The vast majority of African Americans aren’t rioting, or even peacefully protesting, but they, too, feel the pain. They, too, are tired of an unjust criminal justice system that, literally, kills and oppresses people who look like them.
President Trump has threatened to invoke the 213-year-old Insurrection Act and call out federal troops to restore order. Even so, our president has said practically nothing about the underlying issues of racism and an oppressive criminal justice system. Without addressing those problems, resorting to martial law will be like throwing gasoline on the fire of the people’s distress.
Eric Garner, Botham Jean, Breonna Taylor, Sandra Bland. The list goes on and on. How many more black people must die, unnecessarily and unjustly, at the hands of the police before black lives start to matter?
Black people are tired of trying to explain their pain to people who make no effort to understand it. Until that pain is at least acknowledged, how do we even start a conversation on racism in America?
I struggle to find words for the unspeakable emotions that arose when I witnessed a police officer stepping on the neck of an unarmed, handcuffed black man while he pled for his life. I watched the footage of George Floyd, 46, struggle for eight minutes and 46 seconds, until he called out for his deceased mother with his dying breath: “Momma! Momma! I’m through.”
How can anyone watch this live execution without feeling some of the rage and frustration that now spills into our streets?
As a 24-year-old African American man, I struggle to keep my heart from hardening, to keep my anger from consuming me, until it blinds me to our common humanity. Still, I write these words with a sense of futility and sadness. No matter how much of my own blood I pour into them, they will never be understood by those who close their ears and harden their hearts.
On Monday night, about 50 people – young and old, black, white, and Hispanic – gathered in Reagan Park in the small city of Palestine, Texas, where I work as a sports editor, to peacefully protest the racism that killed George Floyd.

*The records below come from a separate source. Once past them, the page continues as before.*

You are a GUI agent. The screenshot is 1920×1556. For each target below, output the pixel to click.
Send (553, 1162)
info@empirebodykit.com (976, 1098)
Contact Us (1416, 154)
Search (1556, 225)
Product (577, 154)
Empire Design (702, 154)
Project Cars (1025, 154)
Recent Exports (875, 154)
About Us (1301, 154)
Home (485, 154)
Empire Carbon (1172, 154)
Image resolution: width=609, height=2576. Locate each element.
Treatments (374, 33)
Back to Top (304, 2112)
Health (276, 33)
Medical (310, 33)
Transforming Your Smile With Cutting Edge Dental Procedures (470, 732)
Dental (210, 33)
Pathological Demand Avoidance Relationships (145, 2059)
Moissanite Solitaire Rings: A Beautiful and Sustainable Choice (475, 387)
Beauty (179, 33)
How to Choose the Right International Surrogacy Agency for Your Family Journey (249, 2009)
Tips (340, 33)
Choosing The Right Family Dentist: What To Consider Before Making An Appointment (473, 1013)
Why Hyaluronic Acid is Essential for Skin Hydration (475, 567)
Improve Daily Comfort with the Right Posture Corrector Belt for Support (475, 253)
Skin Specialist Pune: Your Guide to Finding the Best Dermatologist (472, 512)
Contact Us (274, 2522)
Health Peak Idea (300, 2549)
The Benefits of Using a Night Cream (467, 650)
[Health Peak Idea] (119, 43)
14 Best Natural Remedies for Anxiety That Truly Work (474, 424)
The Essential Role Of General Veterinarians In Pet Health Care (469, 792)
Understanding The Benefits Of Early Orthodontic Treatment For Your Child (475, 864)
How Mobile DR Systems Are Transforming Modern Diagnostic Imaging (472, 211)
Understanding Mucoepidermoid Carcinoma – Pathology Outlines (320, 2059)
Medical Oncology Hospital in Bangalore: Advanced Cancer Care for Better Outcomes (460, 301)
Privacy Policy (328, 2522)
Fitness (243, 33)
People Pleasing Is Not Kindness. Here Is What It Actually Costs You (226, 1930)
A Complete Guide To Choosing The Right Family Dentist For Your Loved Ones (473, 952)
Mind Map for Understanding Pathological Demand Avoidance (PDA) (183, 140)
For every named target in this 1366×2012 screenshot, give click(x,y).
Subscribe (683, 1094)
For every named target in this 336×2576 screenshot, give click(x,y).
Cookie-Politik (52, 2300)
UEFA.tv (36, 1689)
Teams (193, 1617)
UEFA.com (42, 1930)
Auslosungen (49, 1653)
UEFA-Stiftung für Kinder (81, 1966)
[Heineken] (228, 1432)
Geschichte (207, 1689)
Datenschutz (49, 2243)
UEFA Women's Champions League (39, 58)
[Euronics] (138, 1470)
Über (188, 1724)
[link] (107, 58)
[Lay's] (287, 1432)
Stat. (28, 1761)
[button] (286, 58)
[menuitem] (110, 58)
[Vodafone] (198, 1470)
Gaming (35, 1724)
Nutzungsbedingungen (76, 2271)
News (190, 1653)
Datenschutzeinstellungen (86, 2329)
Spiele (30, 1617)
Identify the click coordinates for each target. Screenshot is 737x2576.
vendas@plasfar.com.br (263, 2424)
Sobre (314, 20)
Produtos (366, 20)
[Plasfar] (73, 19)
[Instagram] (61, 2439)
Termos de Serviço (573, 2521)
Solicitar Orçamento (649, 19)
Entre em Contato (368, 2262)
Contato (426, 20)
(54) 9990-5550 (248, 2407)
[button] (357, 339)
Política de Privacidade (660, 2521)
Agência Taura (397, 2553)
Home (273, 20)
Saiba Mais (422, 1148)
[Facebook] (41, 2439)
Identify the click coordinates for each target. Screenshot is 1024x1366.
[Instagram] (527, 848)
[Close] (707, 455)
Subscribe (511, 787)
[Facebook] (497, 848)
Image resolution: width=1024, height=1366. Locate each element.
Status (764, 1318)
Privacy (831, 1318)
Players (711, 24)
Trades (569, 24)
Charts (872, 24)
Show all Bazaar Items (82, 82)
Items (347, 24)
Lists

And in several other cities, including Baltimore, New York and Coral Gable, Florida, police officers have kneeled in solidarity with the protesters.
All of these actions, and the humanity they represent, were, for me, points of light on a dark night. But even they couldn’t erase the pain and anger I felt.
On Friday, the day Hennepin County Attorney Mike Freeman announced murder and manslaughter charges against Derek Chauvin, I called my mother and, finally, broke into tears. I tried to hide this moment of weakness, but talking to her brought back the horrifying image of Floyd, helplessly, calling for his mother.
Like so many black mothers, my mother waits, fearfully, for me to return whenever my work takes me to an unknown town or city. She knows what happened to George Floyd could happen to me.
His death has left a gaping hole of anger, hurt and frustration. I ask white Americans to please understand it – before it’s too late.